Thus there is a direct and total opposition betwixt our reason and our senses; or, more properly speaking, betwixt those conclusions we form from cause and effect, and those that persuade us of the continued and independent existence of body. When we reason from cause and effect, we conclude, that neither colour, sound, taste nor smell, have a continued and independent existence. When we exclude these sensible qualities, there remains nothing in the universe which has such an existence.
[8] Part II. Sect. 4.
[SECTION V.]
OF THE IMMATERIALITY OF THE SOUL.
Having found such contradictions and difficulties in every system concerning external objects, and in the idea of matter, which we fancy so clear and determinate, we shall naturally expect still greater difficulties and contradictions in every hypothesis concerning our internal perceptions, and the nature of the mind, which we are apt to imagine so much more obscure and uncertain. But in this we should deceive ourselves. The intellectual world, though involved in infinite obscurities, is not perplexed with any such contradictions as those we have discovered in the natural. What is known concerning it, agrees with itself; and what is unknown, we must be contented to leave so.

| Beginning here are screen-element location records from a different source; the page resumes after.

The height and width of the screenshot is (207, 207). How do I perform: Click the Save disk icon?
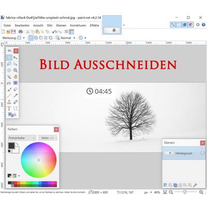coord(13,32)
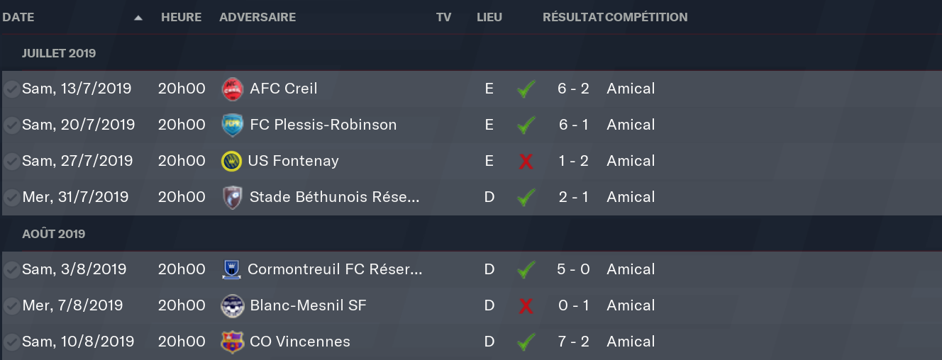Sort by the Adversaire column header
This screenshot has width=942, height=360.
(x=257, y=17)
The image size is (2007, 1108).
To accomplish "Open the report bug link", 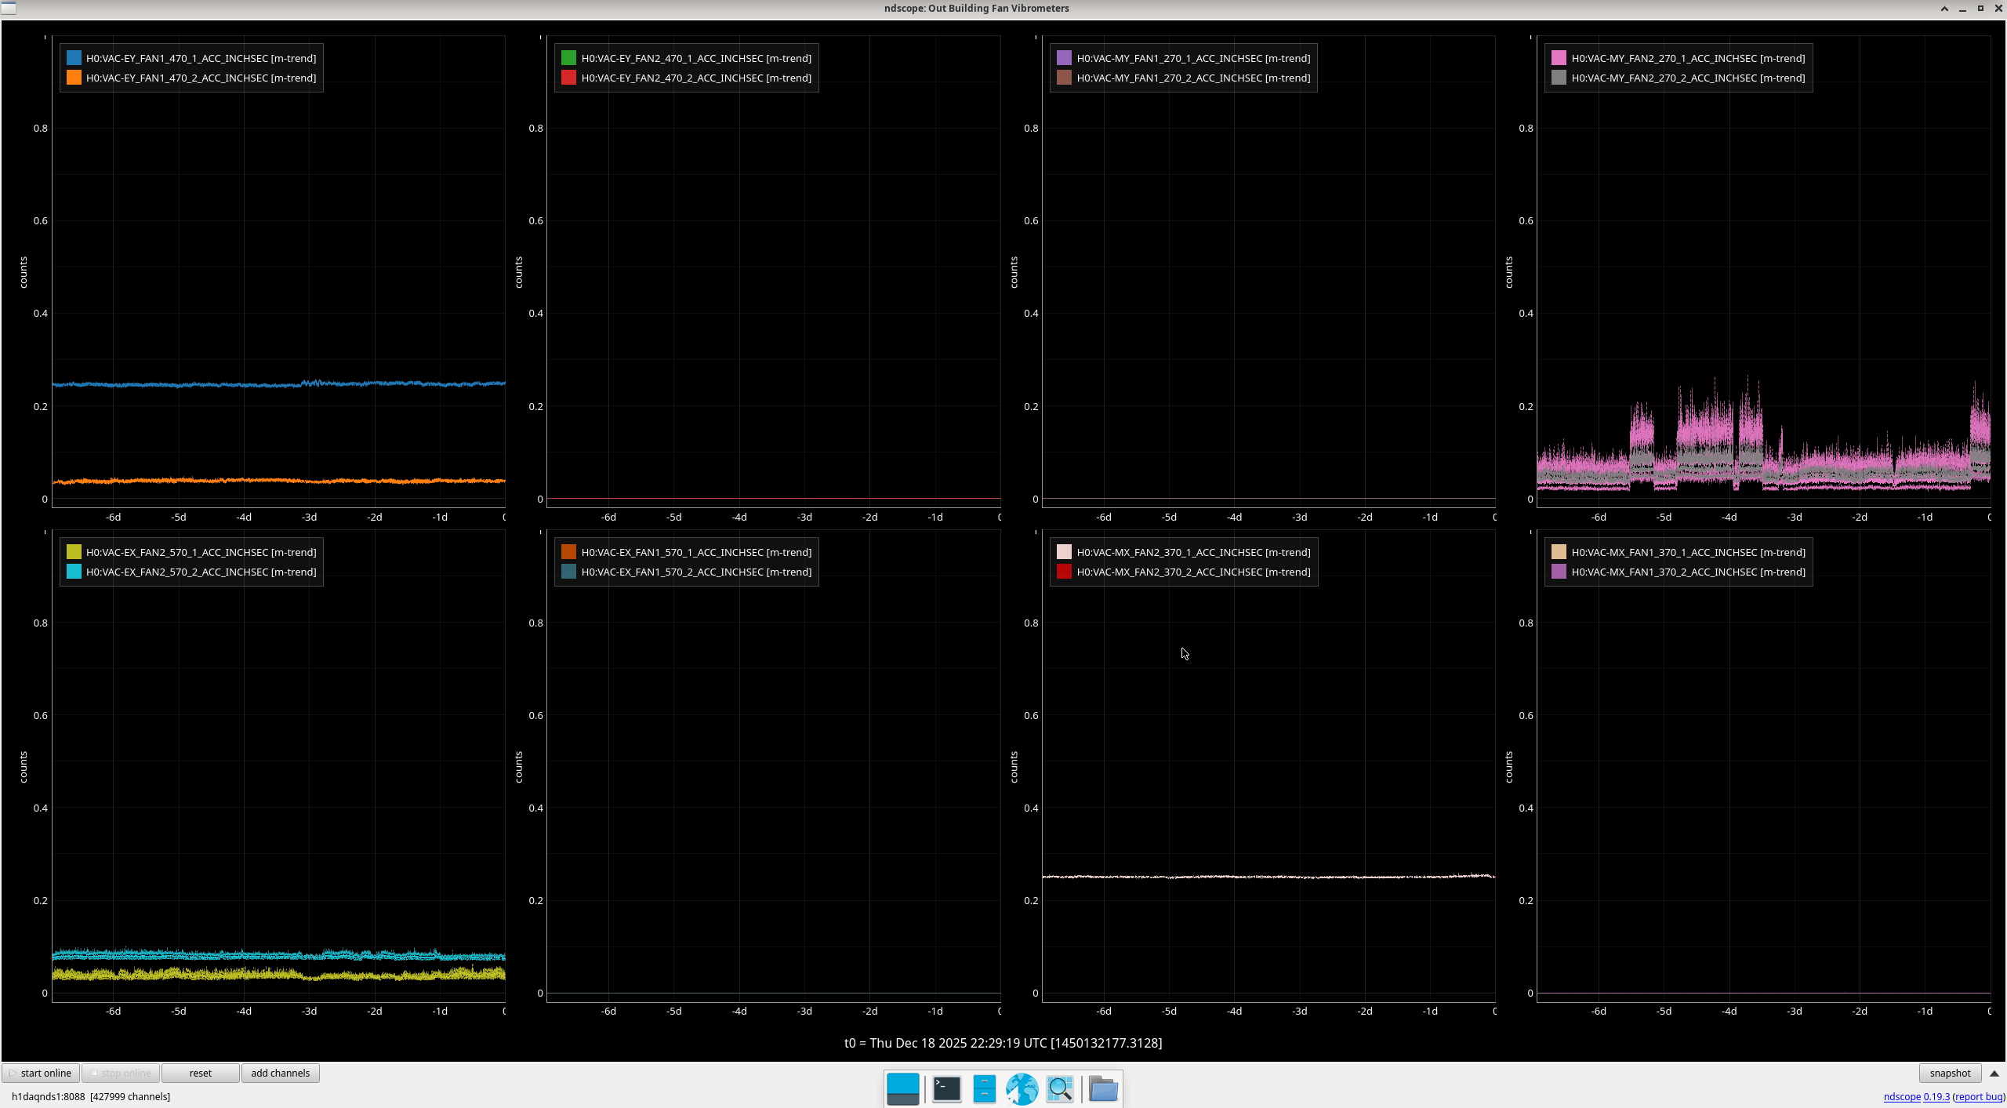I will [x=1978, y=1097].
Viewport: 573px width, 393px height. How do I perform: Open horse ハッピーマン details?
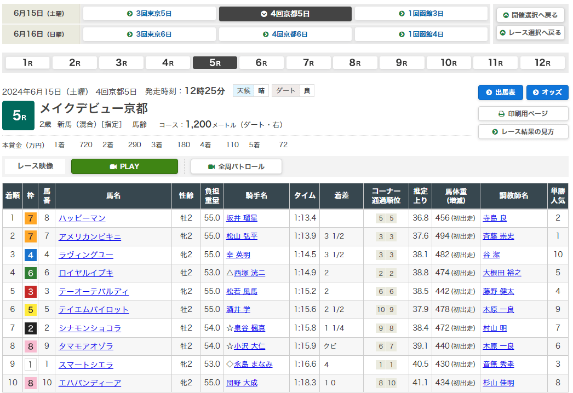(82, 218)
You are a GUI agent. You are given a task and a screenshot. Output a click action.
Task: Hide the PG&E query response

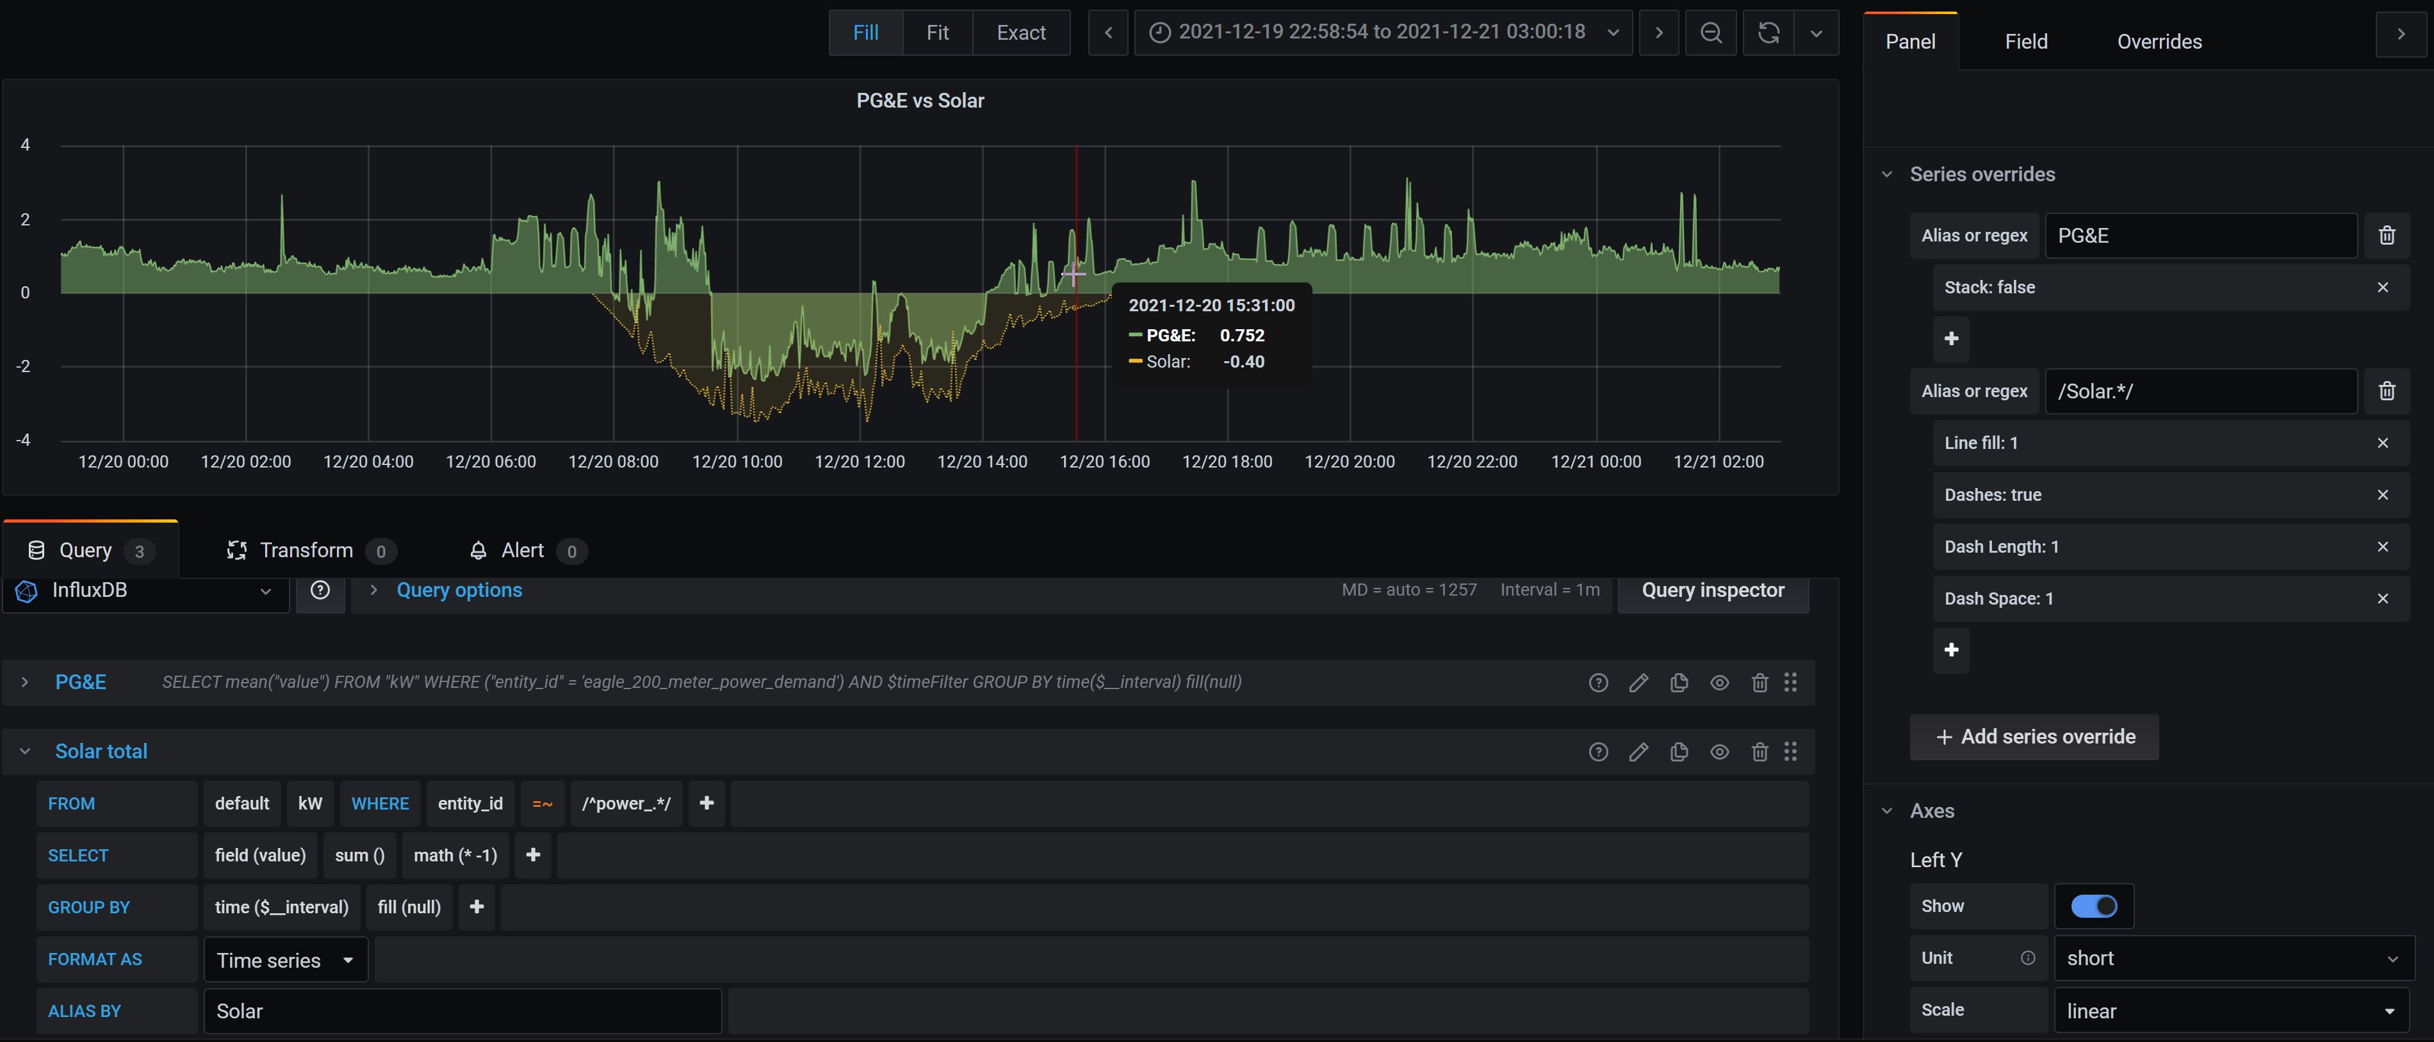tap(1719, 682)
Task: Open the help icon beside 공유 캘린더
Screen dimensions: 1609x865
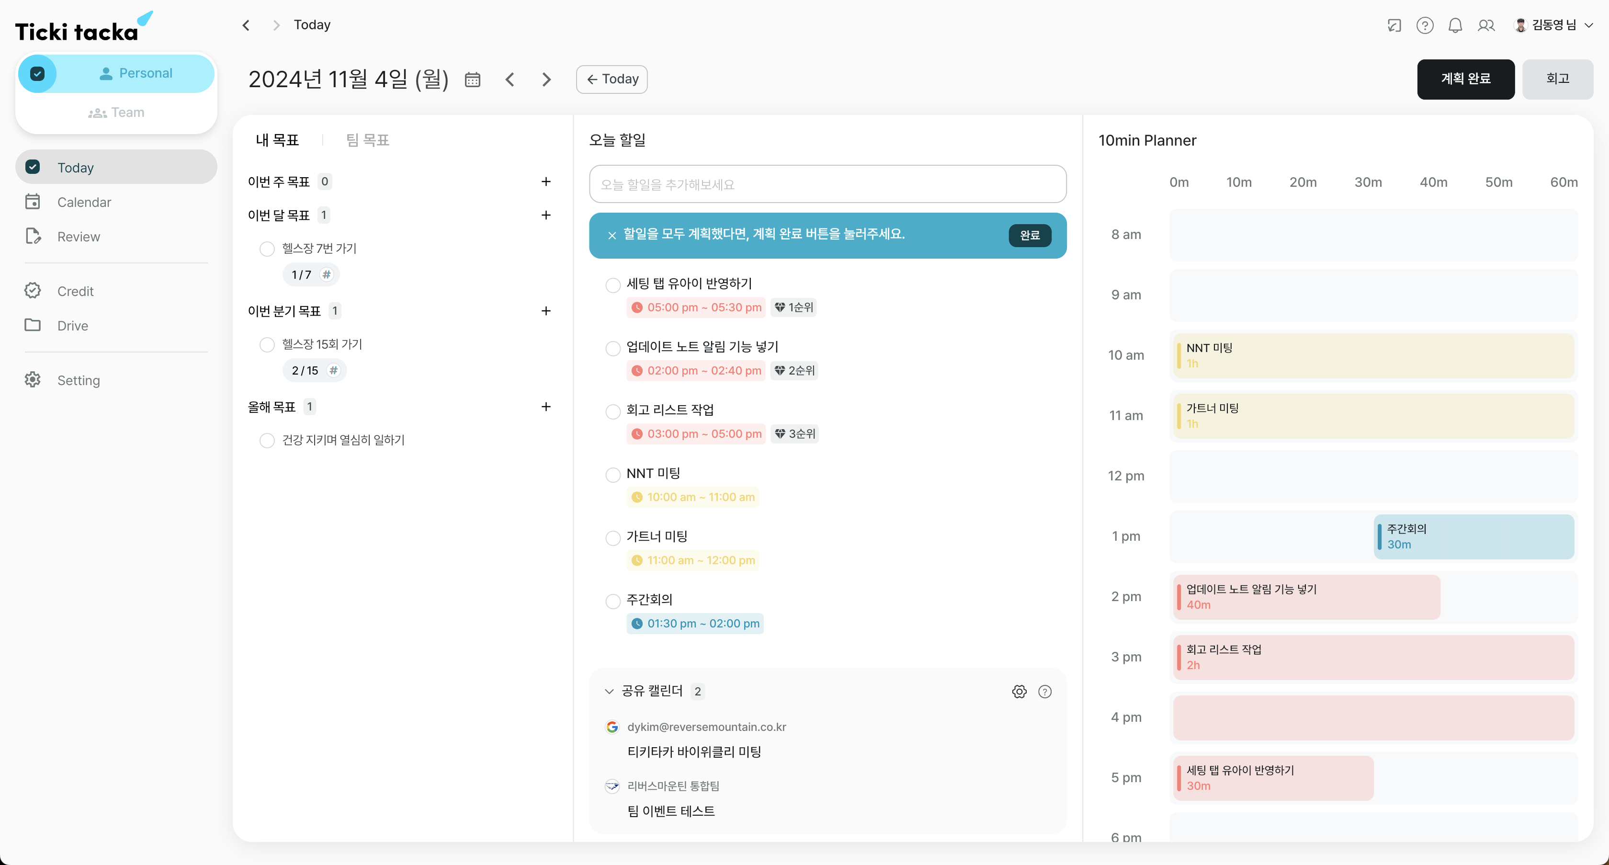Action: coord(1045,691)
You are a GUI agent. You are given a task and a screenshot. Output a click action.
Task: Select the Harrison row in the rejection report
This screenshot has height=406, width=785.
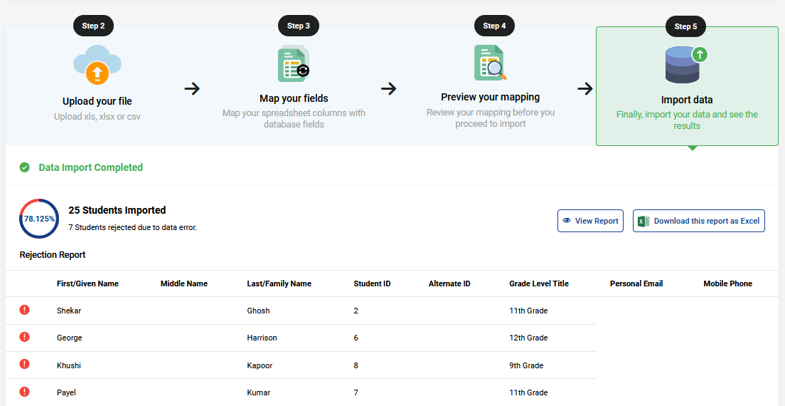click(301, 338)

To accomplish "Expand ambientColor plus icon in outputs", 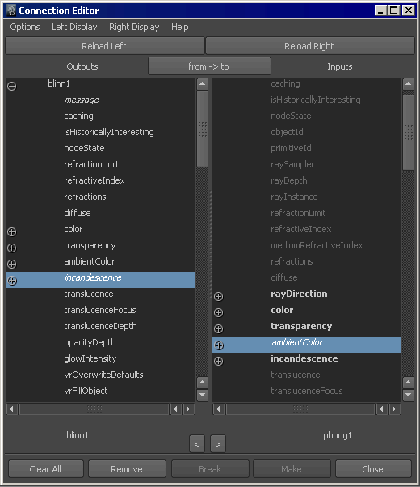I will click(x=12, y=264).
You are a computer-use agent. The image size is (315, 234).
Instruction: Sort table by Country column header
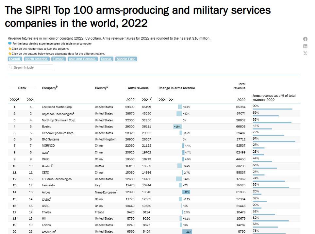point(101,88)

'Tis true, would we hearken to certain philosophers, they promise to diminish our ignorance; but I am afraid 'tis at the hazard of running us into contradictions, from which the subject is of itself exempted. These philosophers are the curious reasoners concerning the material or immaterial substances, in which they suppose our perceptions to inhere. In order to put a stop to these endless cavils on both sides, I know no better method, than to ask these philosophers in a few words, What they mean by substance and inhesion? And after they have answered this question, 'twill then be reasonable, and not till then, to enter seriously into the dispute.
This question we have found impossible to be answered with regard to matter and body; but besides that in the case of the mind it labours under all the same difficulties, 'tis burthened with some additional ones, which are peculiar to that subject. As every idea is derived from a precedent impression, had we any idea of the substance of our minds, we must also have an impression of it, which is very difficult, if not impossible, to be conceived. For how can an impression represent a substance, otherwise than by resembling it? And how can an impression resemble a substance, since, according to this philosophy, it is not a substance, and has none of the peculiar qualities or characteristics of a substance?